(EXERCISE): Among the entries below, count the lines where the string "agent" occurs, and give only the number.

(Stored data entries)

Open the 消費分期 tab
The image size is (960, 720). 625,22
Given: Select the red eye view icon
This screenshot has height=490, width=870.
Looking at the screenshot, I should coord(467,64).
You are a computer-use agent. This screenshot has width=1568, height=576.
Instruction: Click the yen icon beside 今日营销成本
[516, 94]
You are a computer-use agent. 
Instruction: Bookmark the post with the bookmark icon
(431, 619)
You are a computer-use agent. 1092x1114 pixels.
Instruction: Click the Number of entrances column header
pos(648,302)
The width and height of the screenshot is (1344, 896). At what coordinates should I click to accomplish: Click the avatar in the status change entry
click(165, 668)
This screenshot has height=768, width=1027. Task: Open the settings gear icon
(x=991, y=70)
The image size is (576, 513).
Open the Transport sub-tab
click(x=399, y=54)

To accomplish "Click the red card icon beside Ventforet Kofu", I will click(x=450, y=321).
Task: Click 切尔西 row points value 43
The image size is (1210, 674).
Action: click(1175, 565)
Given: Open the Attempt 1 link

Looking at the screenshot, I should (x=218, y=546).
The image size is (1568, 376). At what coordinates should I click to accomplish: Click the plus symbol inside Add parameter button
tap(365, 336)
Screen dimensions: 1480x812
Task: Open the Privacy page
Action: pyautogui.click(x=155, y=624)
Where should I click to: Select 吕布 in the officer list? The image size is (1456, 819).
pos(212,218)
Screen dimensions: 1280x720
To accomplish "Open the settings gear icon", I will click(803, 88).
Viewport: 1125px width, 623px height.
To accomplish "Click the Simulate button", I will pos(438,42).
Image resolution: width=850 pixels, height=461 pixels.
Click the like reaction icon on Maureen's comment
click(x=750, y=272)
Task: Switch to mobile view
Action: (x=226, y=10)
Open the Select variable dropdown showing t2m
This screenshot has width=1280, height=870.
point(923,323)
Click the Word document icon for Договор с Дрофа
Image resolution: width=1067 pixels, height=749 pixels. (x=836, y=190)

(RESPONSE FOR THIS EXERCISE): 3